If the guitar amp is a closed back design then placing the speaker in front of and angled up at the guitarist would be even better. Unfortunately this isn’t usually an option because of the size of the amp or the space available on stage and doesn’t work well with hollow or semi hollow body guitars because of their tendency to feed back.
Much like with cymbals and snare drums, loud guitar amps leak into vocal mics and cause problems. However, this problem isn’t exclusively for small stages. Even guitarists on large stages cause this problem too so positioning cabinets is a big issue at any level of the music biz.
Check out these photos of the Boss’ Marshall quads angled way back so his guitar sound doesn’t blast into his vocal microphone.

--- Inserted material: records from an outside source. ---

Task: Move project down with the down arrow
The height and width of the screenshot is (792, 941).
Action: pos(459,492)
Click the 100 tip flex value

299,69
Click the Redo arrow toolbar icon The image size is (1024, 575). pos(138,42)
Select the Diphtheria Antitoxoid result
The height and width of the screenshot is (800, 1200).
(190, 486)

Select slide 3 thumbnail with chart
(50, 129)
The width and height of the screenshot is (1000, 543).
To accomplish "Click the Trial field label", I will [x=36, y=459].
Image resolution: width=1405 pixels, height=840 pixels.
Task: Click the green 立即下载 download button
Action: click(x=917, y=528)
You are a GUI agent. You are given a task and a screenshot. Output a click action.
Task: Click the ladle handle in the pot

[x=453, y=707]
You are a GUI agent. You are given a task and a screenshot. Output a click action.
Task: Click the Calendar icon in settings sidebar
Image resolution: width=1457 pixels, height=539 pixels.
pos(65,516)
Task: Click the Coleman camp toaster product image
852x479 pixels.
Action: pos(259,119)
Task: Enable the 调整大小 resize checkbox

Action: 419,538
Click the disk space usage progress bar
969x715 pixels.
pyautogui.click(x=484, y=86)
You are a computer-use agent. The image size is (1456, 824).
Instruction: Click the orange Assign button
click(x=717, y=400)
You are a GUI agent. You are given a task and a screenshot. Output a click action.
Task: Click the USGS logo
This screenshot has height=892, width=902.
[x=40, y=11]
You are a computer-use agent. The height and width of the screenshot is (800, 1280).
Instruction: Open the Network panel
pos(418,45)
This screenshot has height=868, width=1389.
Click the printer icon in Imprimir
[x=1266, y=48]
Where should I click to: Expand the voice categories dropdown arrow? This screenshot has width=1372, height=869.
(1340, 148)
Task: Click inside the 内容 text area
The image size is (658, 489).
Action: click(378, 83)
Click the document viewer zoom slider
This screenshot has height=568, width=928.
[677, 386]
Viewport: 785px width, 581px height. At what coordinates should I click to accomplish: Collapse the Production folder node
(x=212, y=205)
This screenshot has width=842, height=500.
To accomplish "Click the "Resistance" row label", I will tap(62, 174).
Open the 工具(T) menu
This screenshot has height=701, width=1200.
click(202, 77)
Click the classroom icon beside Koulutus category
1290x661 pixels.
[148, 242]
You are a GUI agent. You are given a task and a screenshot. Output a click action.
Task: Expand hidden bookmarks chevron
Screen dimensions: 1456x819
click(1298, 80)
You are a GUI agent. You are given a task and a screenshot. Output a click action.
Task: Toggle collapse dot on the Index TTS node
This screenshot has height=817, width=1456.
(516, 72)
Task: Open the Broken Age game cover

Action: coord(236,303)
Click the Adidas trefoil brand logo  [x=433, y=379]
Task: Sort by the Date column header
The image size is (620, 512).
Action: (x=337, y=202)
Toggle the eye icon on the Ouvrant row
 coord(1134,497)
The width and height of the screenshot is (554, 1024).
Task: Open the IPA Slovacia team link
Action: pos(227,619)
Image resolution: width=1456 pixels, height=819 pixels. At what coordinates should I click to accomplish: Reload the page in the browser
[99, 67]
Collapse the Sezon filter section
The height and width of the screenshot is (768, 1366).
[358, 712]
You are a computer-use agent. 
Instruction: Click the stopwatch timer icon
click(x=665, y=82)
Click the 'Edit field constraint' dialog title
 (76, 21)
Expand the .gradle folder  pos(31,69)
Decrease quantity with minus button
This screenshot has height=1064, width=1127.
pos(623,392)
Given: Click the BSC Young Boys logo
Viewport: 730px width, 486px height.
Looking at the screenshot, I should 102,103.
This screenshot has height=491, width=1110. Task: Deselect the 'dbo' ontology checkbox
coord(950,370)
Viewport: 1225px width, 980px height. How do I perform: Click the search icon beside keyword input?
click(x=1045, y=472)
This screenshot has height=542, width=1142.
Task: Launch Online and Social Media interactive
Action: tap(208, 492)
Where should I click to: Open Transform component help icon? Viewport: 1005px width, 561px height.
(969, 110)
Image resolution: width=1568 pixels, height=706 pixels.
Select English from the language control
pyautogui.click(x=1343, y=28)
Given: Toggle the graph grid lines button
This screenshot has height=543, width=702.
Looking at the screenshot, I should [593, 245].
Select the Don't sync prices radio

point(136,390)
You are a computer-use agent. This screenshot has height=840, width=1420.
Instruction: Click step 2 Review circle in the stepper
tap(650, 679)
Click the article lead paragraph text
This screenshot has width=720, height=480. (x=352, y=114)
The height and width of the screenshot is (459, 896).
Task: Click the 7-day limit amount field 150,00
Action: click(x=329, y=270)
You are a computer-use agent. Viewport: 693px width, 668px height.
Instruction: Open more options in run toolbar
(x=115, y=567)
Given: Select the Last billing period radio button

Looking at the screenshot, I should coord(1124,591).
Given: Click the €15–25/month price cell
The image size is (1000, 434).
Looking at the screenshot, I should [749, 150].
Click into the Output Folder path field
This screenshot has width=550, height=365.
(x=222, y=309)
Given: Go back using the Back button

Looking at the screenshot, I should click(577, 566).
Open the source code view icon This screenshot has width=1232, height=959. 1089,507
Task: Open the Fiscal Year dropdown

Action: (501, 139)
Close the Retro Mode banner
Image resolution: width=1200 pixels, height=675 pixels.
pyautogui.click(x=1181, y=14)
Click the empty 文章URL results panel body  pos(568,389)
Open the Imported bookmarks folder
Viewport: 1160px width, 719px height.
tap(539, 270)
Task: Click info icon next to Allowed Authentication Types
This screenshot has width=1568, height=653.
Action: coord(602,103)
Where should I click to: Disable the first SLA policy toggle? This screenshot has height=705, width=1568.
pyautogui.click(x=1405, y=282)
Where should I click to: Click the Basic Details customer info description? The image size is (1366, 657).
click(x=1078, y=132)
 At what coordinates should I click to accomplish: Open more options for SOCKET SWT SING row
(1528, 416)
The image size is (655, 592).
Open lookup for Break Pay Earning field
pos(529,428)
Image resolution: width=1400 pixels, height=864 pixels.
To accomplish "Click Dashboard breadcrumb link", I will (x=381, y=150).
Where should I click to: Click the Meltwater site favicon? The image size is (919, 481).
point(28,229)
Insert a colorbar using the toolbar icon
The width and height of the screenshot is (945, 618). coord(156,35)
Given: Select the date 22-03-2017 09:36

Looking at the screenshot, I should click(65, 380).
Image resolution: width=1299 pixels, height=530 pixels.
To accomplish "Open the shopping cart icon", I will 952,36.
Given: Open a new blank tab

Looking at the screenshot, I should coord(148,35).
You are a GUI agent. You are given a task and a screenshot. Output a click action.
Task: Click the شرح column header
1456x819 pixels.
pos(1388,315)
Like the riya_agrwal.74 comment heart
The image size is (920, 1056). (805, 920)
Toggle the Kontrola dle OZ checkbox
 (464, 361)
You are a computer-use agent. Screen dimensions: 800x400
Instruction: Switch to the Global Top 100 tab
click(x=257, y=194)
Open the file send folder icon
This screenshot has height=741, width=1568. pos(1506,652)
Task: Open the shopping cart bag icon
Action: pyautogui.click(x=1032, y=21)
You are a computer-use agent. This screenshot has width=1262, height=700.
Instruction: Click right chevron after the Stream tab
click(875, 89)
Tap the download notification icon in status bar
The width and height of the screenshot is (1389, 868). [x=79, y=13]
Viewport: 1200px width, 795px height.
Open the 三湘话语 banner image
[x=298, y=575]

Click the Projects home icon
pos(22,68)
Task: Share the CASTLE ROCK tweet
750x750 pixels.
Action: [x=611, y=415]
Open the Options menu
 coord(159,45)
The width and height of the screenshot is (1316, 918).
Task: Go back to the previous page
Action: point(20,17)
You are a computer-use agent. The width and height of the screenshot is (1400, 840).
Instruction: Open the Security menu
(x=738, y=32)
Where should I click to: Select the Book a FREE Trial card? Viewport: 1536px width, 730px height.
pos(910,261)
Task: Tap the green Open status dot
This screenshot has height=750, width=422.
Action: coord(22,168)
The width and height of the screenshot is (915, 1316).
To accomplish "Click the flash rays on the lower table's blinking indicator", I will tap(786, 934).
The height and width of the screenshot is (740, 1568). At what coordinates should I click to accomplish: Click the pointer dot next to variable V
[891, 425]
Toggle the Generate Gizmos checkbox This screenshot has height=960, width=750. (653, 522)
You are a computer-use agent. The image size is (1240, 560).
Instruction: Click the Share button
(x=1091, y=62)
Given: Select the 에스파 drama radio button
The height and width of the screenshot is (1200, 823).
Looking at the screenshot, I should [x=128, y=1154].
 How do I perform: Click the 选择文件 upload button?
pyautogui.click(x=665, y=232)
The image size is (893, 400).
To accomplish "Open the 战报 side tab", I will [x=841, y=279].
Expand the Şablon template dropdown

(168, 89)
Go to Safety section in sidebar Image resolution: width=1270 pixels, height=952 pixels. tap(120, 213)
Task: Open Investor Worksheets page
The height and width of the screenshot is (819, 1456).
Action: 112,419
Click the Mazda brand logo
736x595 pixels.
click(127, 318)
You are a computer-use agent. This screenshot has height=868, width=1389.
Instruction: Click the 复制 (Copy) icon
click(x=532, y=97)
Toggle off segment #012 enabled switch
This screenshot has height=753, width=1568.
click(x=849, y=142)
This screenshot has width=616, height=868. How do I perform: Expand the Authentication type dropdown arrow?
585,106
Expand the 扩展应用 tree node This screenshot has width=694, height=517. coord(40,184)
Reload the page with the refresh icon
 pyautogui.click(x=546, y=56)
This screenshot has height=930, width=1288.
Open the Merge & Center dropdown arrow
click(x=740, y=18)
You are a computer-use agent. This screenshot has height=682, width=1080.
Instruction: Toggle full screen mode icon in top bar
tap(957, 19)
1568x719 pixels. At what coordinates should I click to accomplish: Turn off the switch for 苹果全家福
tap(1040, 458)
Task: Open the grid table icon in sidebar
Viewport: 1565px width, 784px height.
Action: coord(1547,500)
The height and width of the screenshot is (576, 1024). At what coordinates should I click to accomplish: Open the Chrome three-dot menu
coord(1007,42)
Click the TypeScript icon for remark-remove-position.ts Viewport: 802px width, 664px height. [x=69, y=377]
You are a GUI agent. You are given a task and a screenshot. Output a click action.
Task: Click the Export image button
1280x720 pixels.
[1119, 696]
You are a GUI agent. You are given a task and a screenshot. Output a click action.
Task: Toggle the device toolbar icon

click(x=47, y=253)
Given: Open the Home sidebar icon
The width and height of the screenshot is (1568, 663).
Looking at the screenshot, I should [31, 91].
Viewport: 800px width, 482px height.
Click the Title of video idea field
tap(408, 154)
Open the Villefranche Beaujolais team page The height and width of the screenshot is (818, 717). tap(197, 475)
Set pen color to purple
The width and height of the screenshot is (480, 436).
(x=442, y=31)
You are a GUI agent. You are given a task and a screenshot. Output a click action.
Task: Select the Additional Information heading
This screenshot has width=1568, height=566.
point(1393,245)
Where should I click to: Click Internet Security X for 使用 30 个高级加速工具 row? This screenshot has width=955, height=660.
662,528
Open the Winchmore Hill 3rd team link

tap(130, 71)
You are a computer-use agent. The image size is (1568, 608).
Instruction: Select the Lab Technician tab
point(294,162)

An extravagant solution to the loud guitar amps issue is housing them in ‘live in’ cases which have microphones inside them, as done by rock Gods Metallica. This way the speaker is in it’s one little isolation booth and won’t bother anyone, even if it’s turned up to 11.
A more cost effective solution are perspex screens. These are widely available and do a great job of containing the sound of loud amps and isolating microphones giving a more direct guitar sound.
Another suggestion is turning an offending amp 180 degrees away from the audience. Obviously this only works with closed back cabinets and works especially well when the back wall of the stage is covered by a thick curtain.
I hope that some of these suggestions might come in handy at some point for both musicians and engineers alike. Unfortunately venues are often not the best sounding environments for bands to perform in so anything that can help improve the on stage sound can go along way towards making the best of a bad situation.